Throughout this Brexit shambles, any number of serious issues have been raised—life-or-death issues, issues with the potential to devastate our economy, issues such as citizens’ rights that have the potential to ruin the lives of millions of our fellow citizens, issues with the potential to wipe out entire sectors of industry and put tens of thousands, even hundreds of thousands, of people on the dole—and each and every time the knee-jerk, first-choice response from Her Majesty’s Government has been to throw it back at the person raising the concern. If it comes from Labour Members, they are told, “Well, if you lot had been in power, it would have been an even worse disaster.” What kind of a way is that to run a Government? I can understand why a lot of people would have concerns if the current Leader of the Opposition became Prime Minister—I would have my concerns as well—but if the only thing the Government can say to defend themselves is that the Government-in-waiting would be even worse, they are a Government well past their sell-by date.

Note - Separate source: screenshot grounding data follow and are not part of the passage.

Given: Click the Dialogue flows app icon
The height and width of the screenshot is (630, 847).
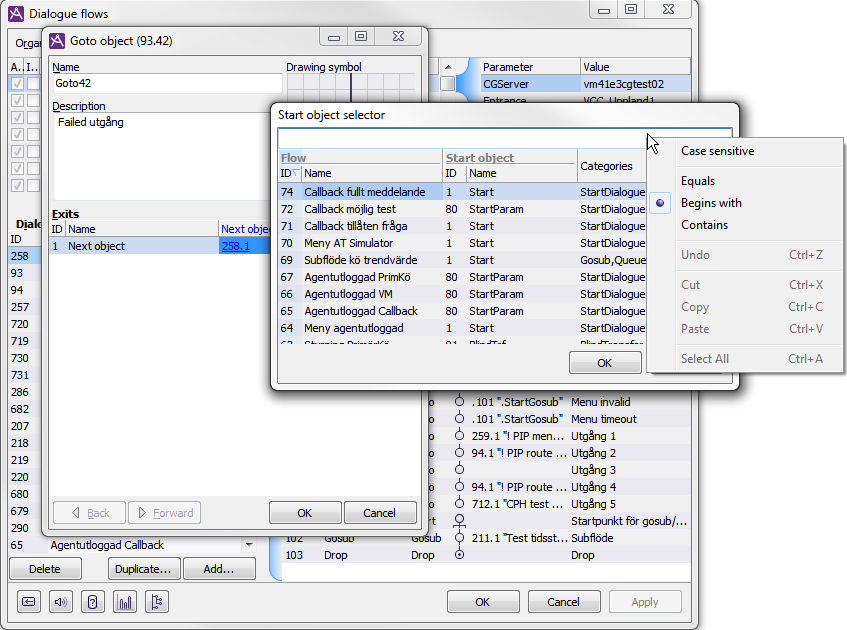Looking at the screenshot, I should (16, 13).
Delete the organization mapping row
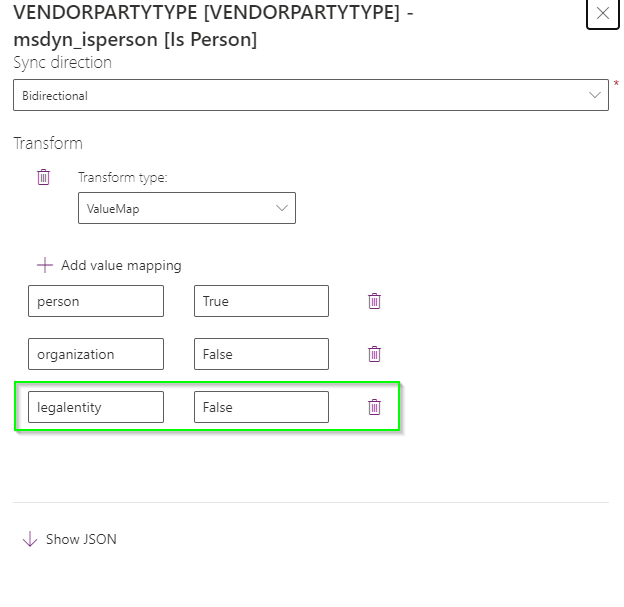This screenshot has height=607, width=624. click(x=374, y=354)
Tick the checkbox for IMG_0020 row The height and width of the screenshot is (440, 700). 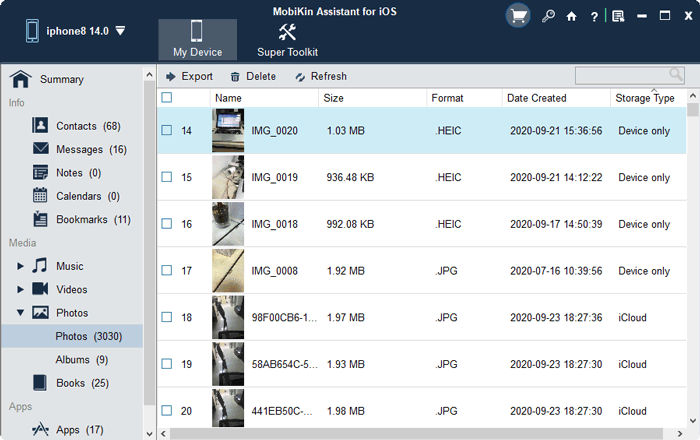click(167, 131)
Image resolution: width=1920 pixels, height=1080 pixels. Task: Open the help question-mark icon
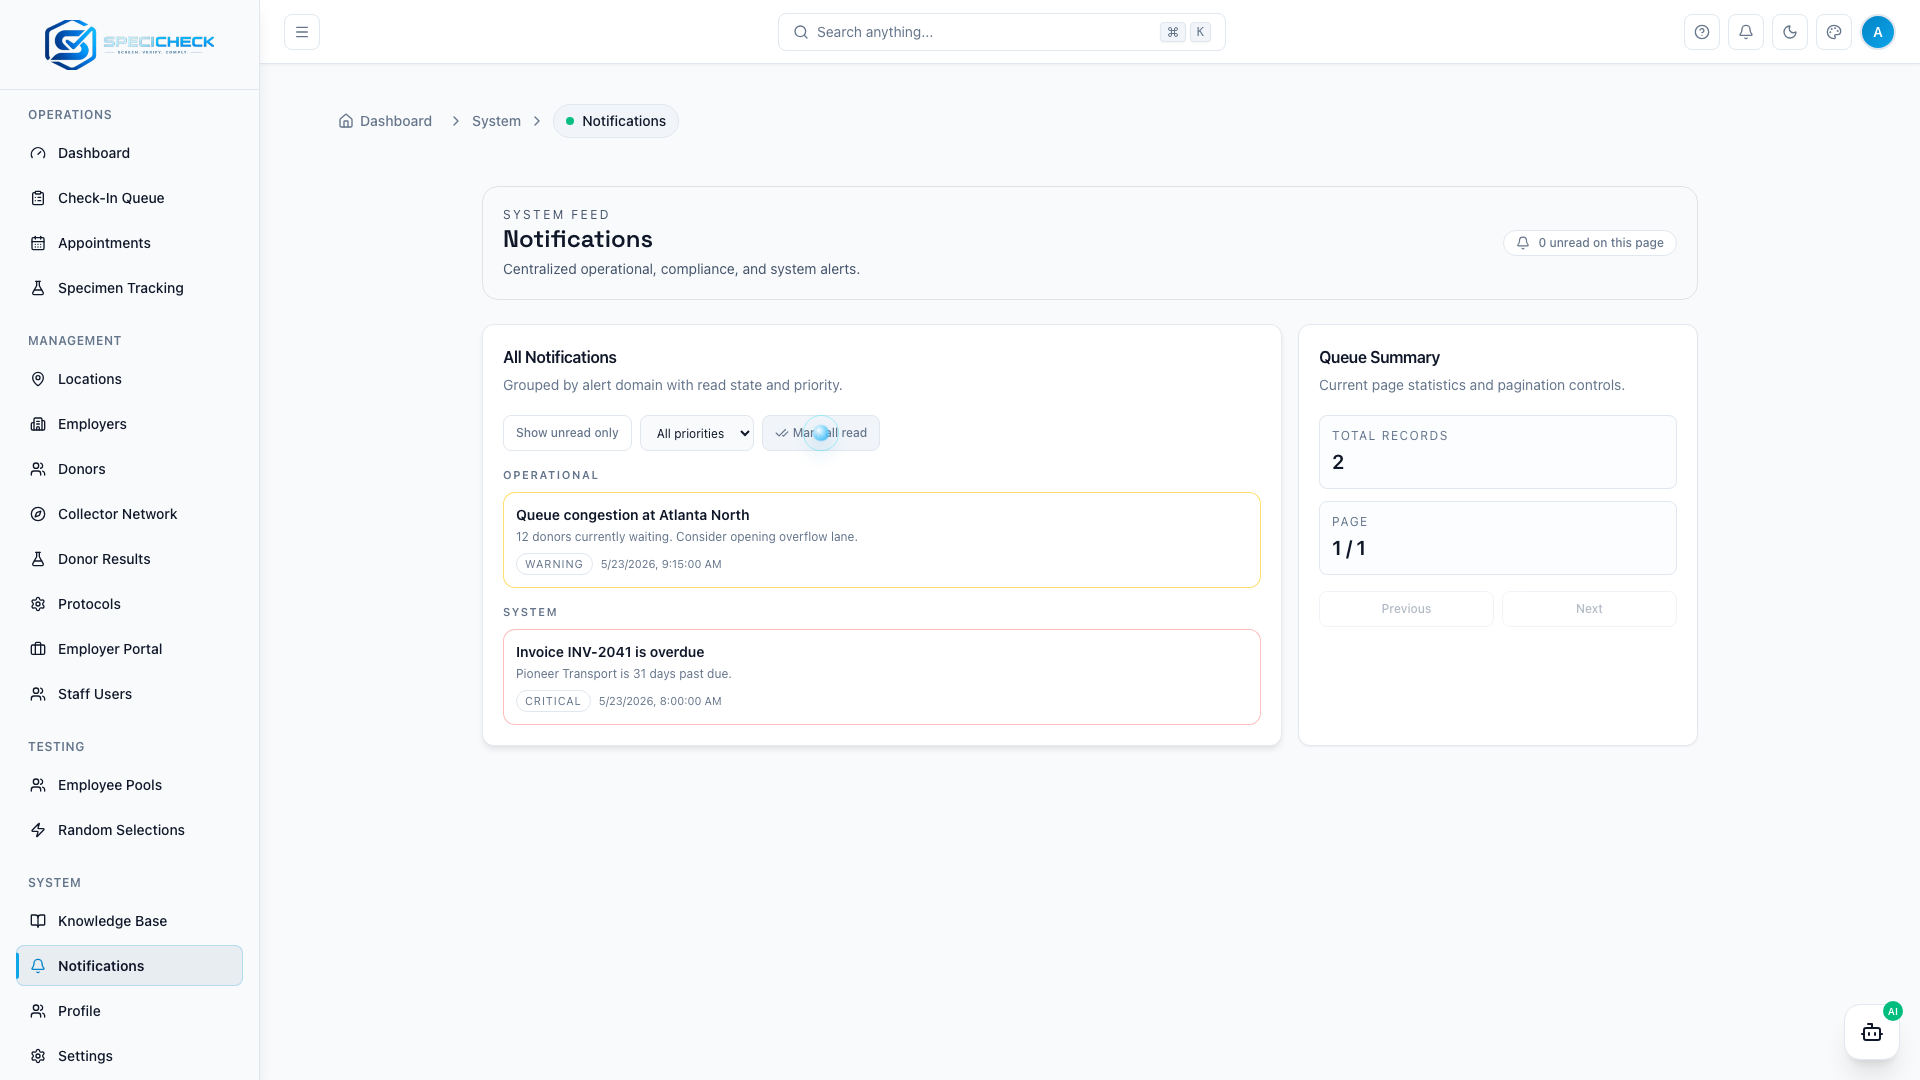[1702, 32]
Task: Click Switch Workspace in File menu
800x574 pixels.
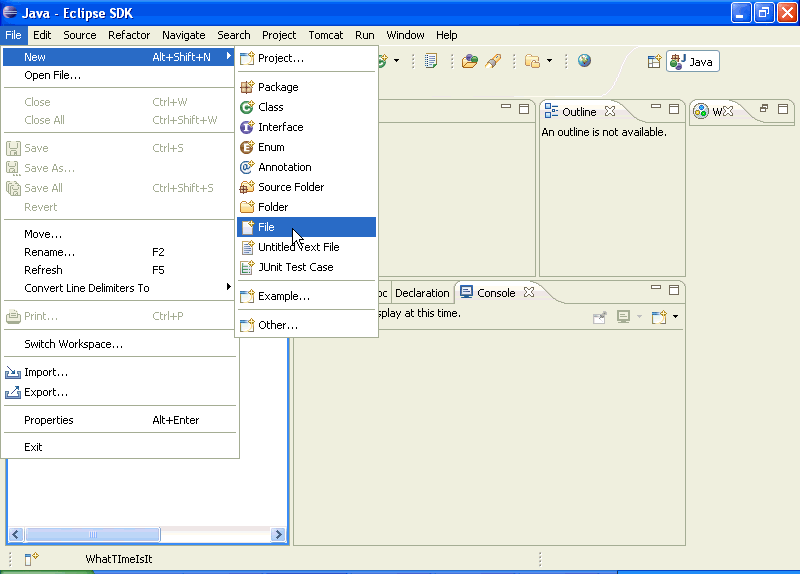Action: 73,344
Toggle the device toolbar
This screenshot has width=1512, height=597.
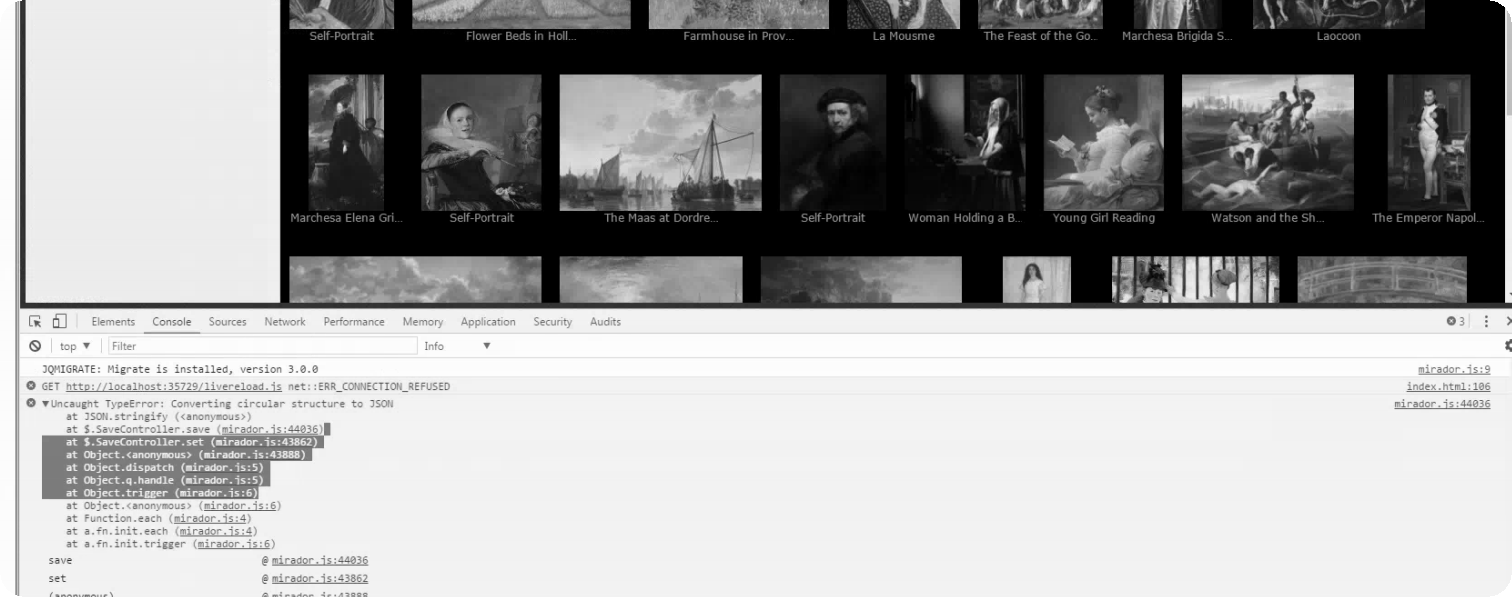point(62,321)
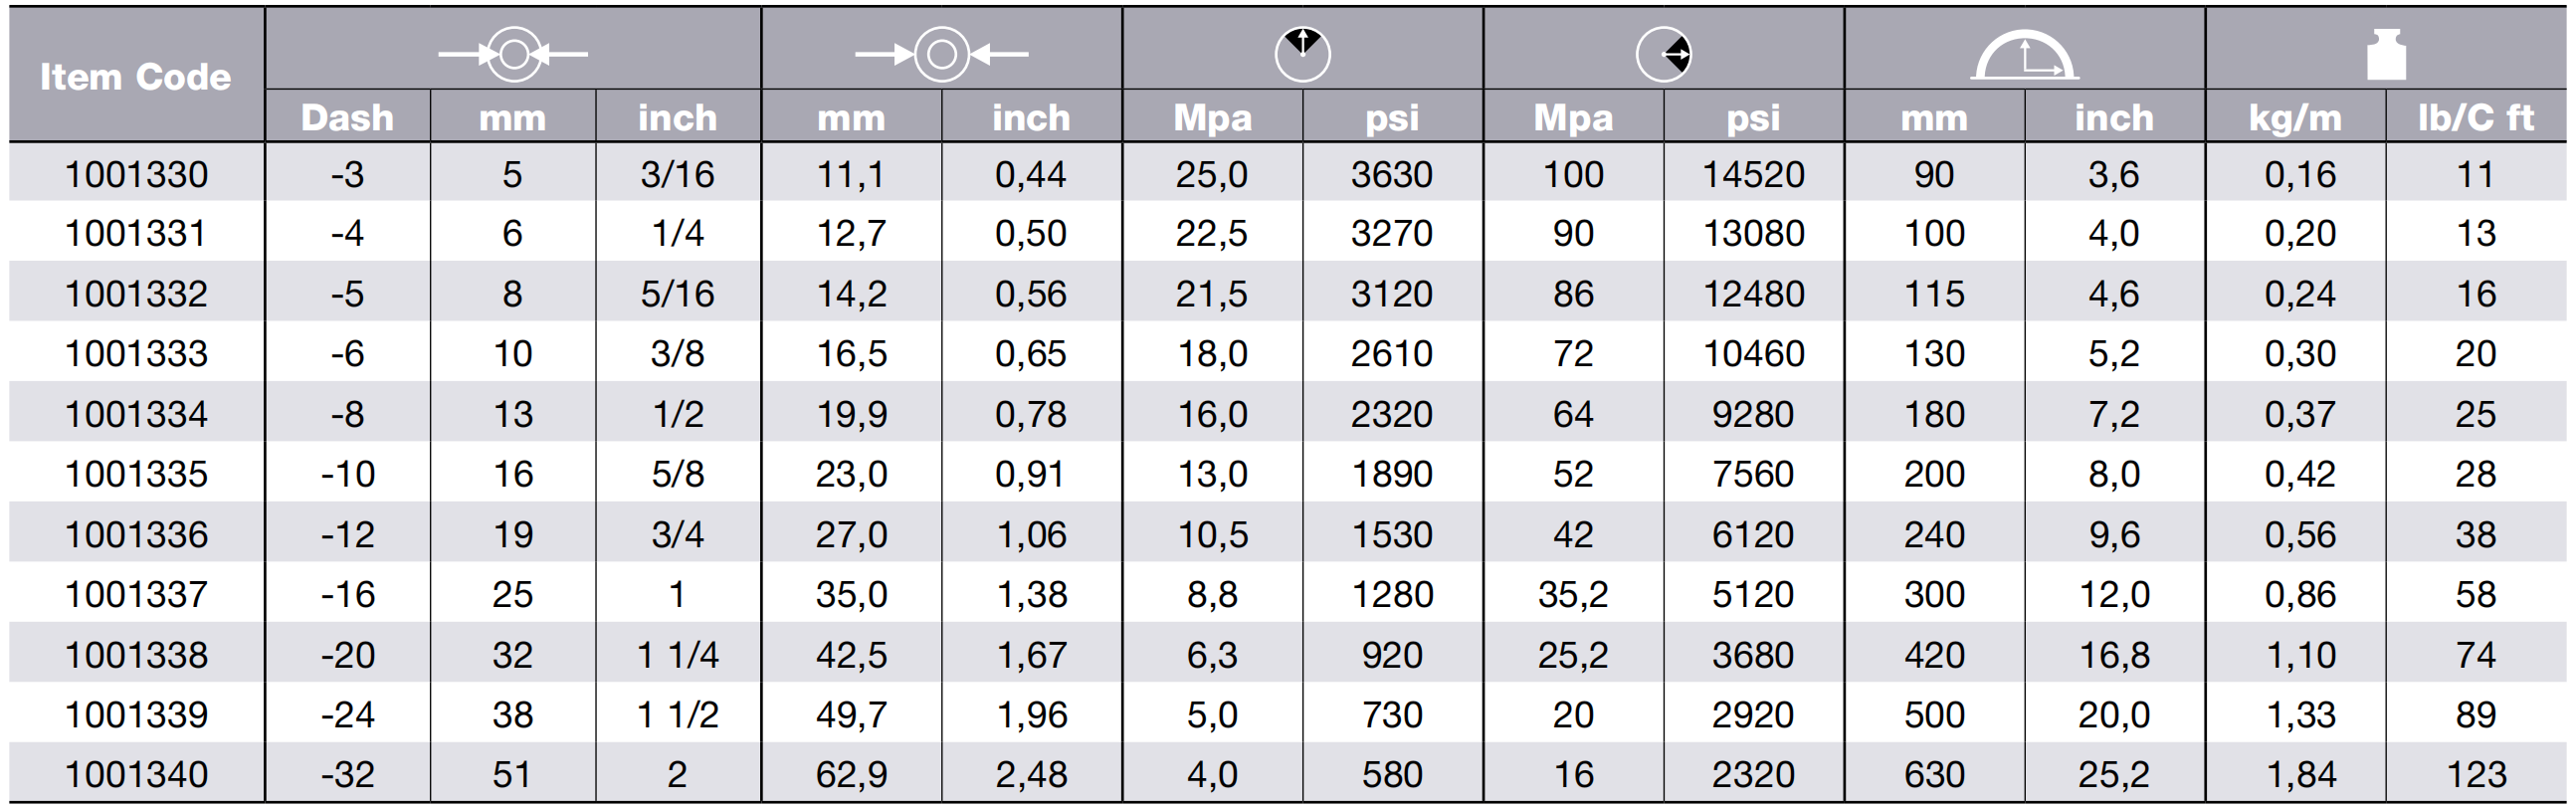
Task: Select the 123 lb/C ft weight cell
Action: click(x=2475, y=774)
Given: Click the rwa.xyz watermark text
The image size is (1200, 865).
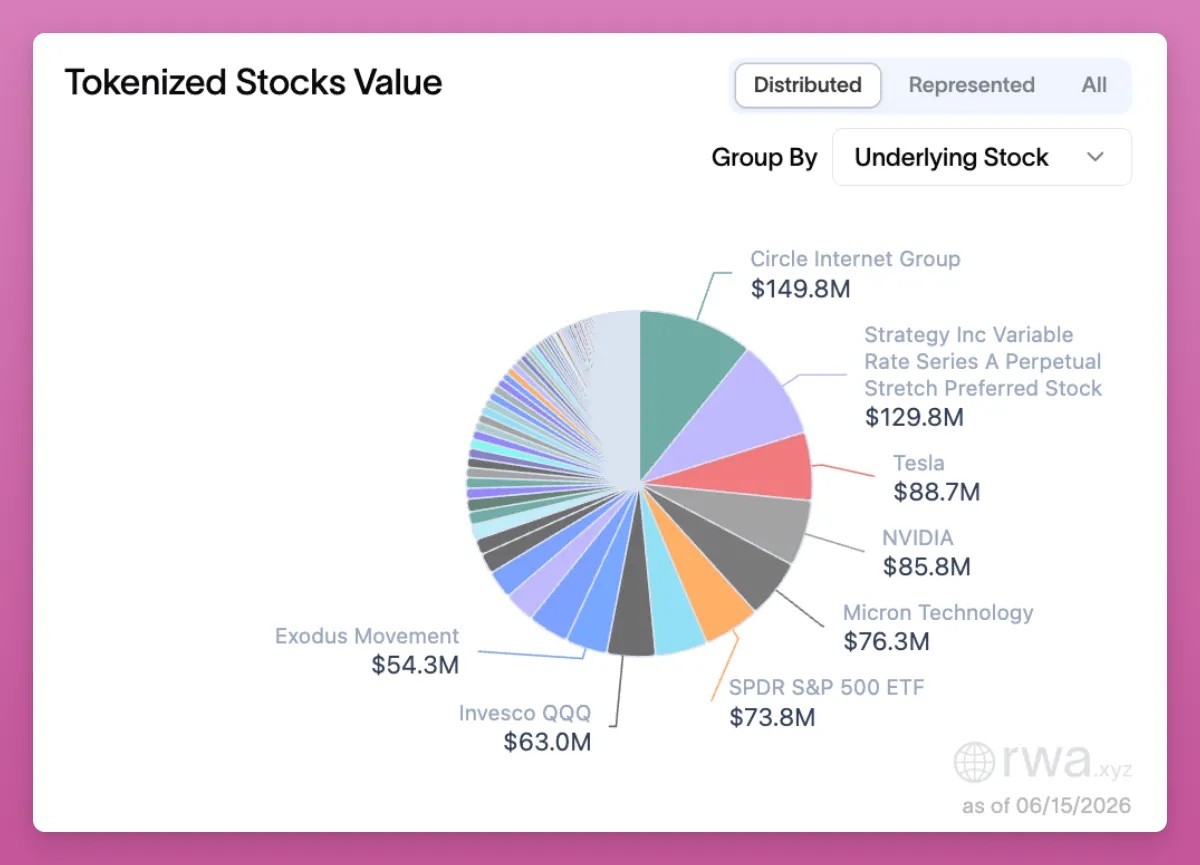Looking at the screenshot, I should [1067, 762].
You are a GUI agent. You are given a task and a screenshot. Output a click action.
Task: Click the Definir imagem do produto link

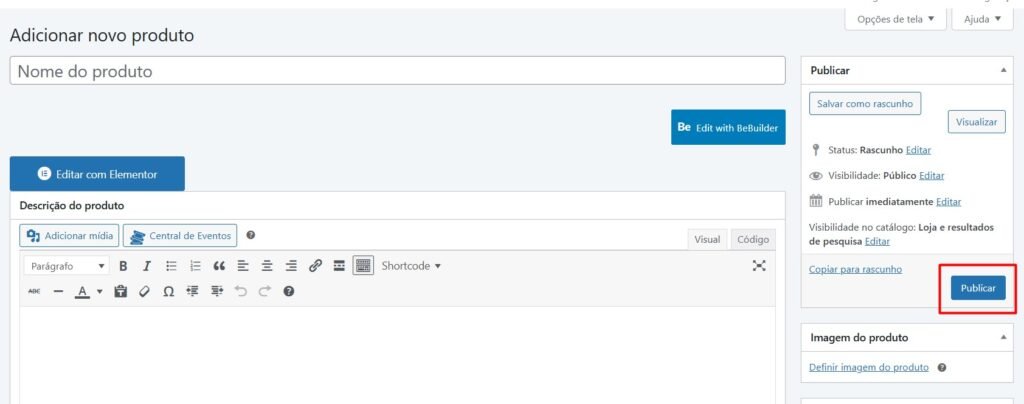(x=868, y=368)
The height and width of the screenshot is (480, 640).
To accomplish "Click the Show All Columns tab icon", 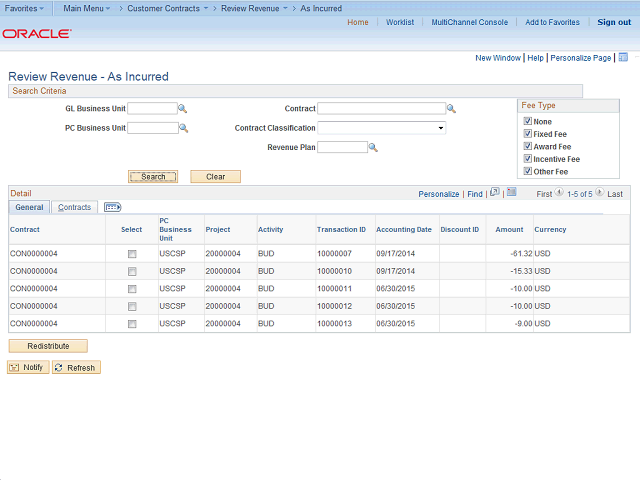I will [x=112, y=207].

My hon. and learned Friend the Member for Edinburgh South West has repeatedly and rightly raised valid concerns—I hope she will continue to raise them because she has right on her side—and the response from numerous Ministers has been ridicule: she did not know what she was talking about, she was trying to make trouble, she was just an SNP Member, the SNP did not want to leave the EU anyway so how could they possibly have any good ideas for making Brexit less damaging? That would be unacceptable for a Government with a majority of 150. For a Government who threw away their majority and do not command majority support in the House or the nations, it is a despicable way to behave. If that is the best they can do, not only the Secretary of State but the whole Government have to go.